Wednesday, February 19, 2014
An Ounce of Prevention: eHarmony: 'Six Things We Miss About Old-Fashioned Dating'
The first thing to miss about courting is that it shouldn't be considered "old-fashioned" but *classic*. That said, this article helps to set the stage for the one that's under it. If you want to just hang out with male friends, that's one thing. If you're looking to build with someone, courtship is much better:
Too much nostalgia for the “good ol’ days” is a slippery slope. We often paint the past with a golden glow, glossing over imperfections that were obvious at the time. But it’s also unwise to assume that anything out of fashion deserves to be buried and forgotten forever. It can’t hurt to take inventory once in a while and reconsider what we’ve left behind—and assess what we may have lost in the process.
Is it just us, or did dating seem to be a little more cut and dry back in the day? If a guy asked you out, you knew he was interested. The next step: going steady – which of course, he asked for as well. We’d love to return to a place of more clarity, where we knew where we stood and there weren’t so many guessing games, 3-date rules, etc!
One on One
We love the idea of going on a date and not having your friends, job or everyone else attached at the figurative hip through technology. How about connecting with another person, without all of our current distractions? Wouldn’t that be amazing? In other words, turn the iPhone, iPad or Android off.
When “Making Love” Meant Something Else.
In old movies, a man “made love” to a woman by bringing flowers, writing poetry, complimenting her beauty, and declaring his desire to court her. How language has changed! These days the very concept of vulgarity has become almost passé. Words matter, and not so long ago they were used with far greater caution, care, and calibration. We might be surprised at the benefits of adopting the verbal civility of our “old-fashioned” ancestors.
“Let’s go steady.”
Accelerated sexual intimacy isn’t the only way in which we move much faster than our romantic predecessors. It’s cousin—cohabitation—is setting speed records as well. If you move in together too soon, it is difficult to see the forest (your fundamental compatibility) for the trees (her clothes take up the whole closet; his gym bag smells like something died inside). In slower times, courtship—going steady—was an intermediate step meant to try out the “partnership” in stages, without creating “ties that bind” too soon.
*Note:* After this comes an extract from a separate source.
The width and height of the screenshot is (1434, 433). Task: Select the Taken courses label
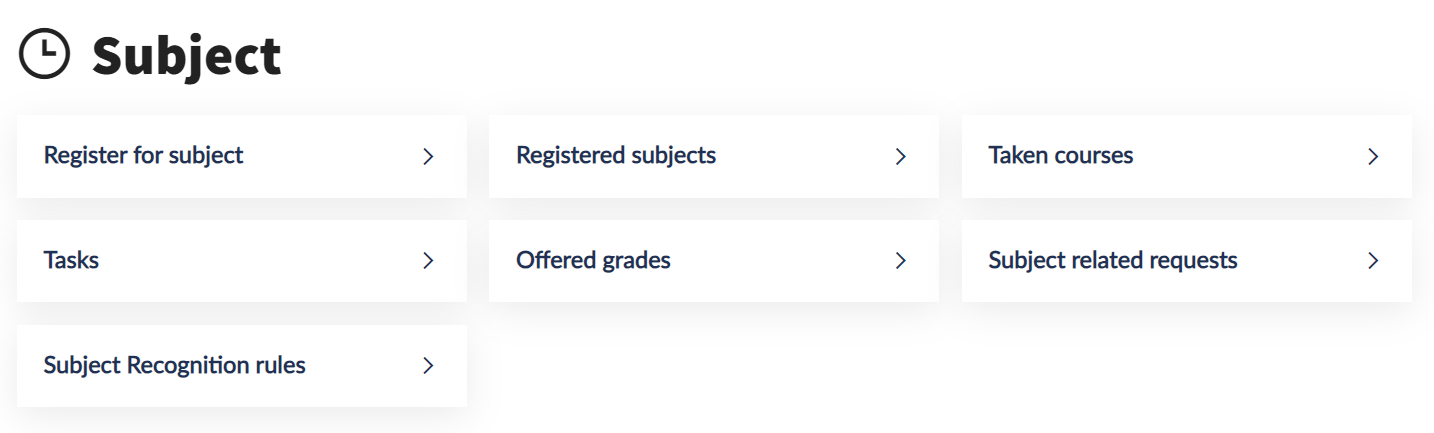[1060, 156]
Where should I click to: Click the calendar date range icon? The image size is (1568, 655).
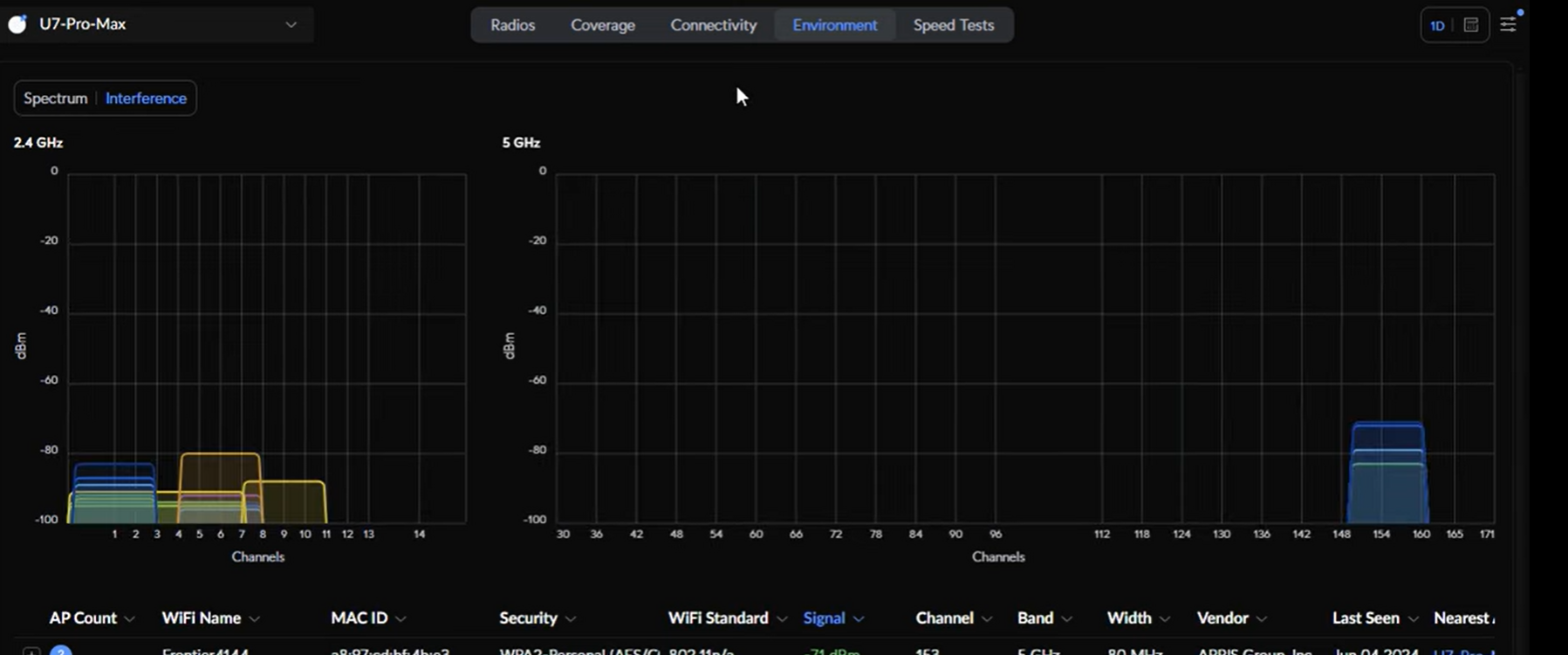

“I want to hold your hand…”
In 1963, the Beatles released a single that instantly rose to the top of the charts. If written today, the lyrics would seem hopelessly naive or childish, to the point of parody. But back then, the words revealed the generally accepted progression of romantic intimacy—beginning with the most simple of gestures: holding hands. Nowadays, for many, overt sexuality has become the new starting point, with often painful emotional consequences. The fragile circuitry of a brand-new relationship typically can’t handle high-voltage sexual energy surges, because the trust necessary for genuine openness takes time to grow. Going slow and letting more “innocent” physical contact suffice early on keeps the sparks away from delicate emotions until they are ready.
Looking back, it’s easy to roll our eyes at how dating used to be done. Still, yesterday’s etiquette helped preempt today’s tendency toward “too much, too soon” in new relationships. Our great-grandparents moved at a glacial pace that would drive us crazy, while our rush into intimacy of all kinds would make them blush. As usual, balance is found in the middle. The bottom line: Wade in slowly!